Johanna "Jeanette" Charlotta Granberg (19 October 1825 – 2 April 1857), also known by her married name Stjernström and by the pseudonym of Georges Malméen, was a Swedish writer, a playwright, a feminist and a translator, who wrote plays for mainly the theatre Mindre teatern in Stockholm in the mid-19th century. She was praised as a great dramatic by her contemporaries.

==Biography==
Jeanette was born child of the writer and actor Per Adolf Granberg. She was the sister of playwright and theatre director Louise Granberg.

From 1849 and forward, she was active as a translator and a writer of plays for the theatre. She debuted with the play Filantropen in 1847 and several of her plays were performed in the 1850-51 season.
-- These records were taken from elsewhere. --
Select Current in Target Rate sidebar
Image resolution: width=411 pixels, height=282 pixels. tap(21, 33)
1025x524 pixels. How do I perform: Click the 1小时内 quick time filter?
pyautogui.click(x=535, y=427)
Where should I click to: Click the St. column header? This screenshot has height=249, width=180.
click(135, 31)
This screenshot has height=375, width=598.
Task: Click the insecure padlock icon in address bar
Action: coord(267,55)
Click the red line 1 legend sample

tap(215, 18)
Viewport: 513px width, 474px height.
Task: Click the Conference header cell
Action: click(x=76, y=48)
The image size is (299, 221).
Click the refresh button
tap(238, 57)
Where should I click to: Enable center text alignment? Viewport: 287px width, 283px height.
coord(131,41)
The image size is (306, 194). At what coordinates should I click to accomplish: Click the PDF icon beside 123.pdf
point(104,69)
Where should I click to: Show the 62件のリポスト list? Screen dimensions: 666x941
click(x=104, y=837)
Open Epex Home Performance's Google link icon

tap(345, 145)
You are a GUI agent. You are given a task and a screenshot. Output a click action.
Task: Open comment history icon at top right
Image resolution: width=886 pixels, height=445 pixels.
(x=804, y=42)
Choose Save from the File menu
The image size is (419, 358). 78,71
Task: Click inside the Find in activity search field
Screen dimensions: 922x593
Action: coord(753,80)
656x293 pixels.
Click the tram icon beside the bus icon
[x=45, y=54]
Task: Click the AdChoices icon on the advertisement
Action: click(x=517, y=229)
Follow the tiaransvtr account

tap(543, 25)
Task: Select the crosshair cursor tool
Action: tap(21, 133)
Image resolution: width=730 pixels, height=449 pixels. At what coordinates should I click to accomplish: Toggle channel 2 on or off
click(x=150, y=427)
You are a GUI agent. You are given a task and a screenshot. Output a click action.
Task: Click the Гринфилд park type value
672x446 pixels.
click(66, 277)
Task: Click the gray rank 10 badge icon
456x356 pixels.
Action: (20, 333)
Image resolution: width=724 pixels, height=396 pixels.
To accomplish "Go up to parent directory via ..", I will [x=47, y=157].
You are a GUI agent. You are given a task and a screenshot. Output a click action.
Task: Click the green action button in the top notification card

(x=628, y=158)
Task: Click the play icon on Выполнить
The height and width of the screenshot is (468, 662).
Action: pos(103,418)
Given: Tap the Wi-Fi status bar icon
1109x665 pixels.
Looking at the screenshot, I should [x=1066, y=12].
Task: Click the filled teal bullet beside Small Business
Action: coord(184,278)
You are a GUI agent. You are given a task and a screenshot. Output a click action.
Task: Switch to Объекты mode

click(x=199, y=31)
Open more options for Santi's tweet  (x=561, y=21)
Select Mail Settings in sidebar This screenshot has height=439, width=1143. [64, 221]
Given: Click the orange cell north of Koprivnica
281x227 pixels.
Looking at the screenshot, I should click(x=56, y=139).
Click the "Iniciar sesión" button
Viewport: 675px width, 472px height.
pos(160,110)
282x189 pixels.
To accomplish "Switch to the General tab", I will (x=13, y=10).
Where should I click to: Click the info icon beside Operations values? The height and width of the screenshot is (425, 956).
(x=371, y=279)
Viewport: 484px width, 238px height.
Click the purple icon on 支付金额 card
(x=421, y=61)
Among her more known plays were Läsarepresten, a play in four acts, Fyra dagar af konung Gustaf III:s lefnad, a historical play in four acts, and Tidningsskrifvaren, a play in five acts, all of which were performed in the Royal Dramatic Theatre in Stockholm. She did not only write alone, but also together with her sister, Louise Granberg. Both siblings used male pseudonyms, Jeanette wrote under the name Georges Malméen. She made great successes with her plays in 1855 and 1857. In Läsareprästen(The vicar), she criticized religious fanaticism in her story about a priest who takes power in a community before the monarch and the people drive him out and reform the society, and in Hos oss eller en motbild till Onkel Toms stuga (At our place or a likeness to Uncle Tom's cabin), she treats the subject of poverty and charity. She was well known to be the author of her plays, but her name was not usually on the posting for the play, as this was considered to be unsuitable for her gender.

==Personal life==
In 1854, she married the actor Edvard Stjernström, founder of the Swedish Theatre (Stockholm). She died three years after. After her death, her husband married her sister, Louise Granberg who continued as a playwright and eventually became director of the Swedish Theatre. Jeanette Granberg was considered a great dramatic talent and expected to become one of the greatest within her profession, and her death before the age of 32 was seen as a great loss for her profession.

== See also ==
- Alfhild Agrell

== Other sources ==
- Alf Henrikson: Fram till Nybroplan
- Anteckningar om svenska qvinnor
- Nordisk familjebok / Uggleupplagan. 26. Slöke - Stockholm

==Related reading==
- Österberg, Carin et al (1990) Svenska kvinnor: föregångare, nyskapare (Lund: Signum) (ISBN 91-87896-03-6)
- Lars Löfgren (2003) Svensk teater (Stockholm: Natur & Kultur) ISBN 91-27-09672-6
- Georg Nordensvan: Svensk teater och svenska skådespelare från Gustav III till våra dagar. Andra bandet 1842-1918 (Stockholm: Albert Bonniers Förlag)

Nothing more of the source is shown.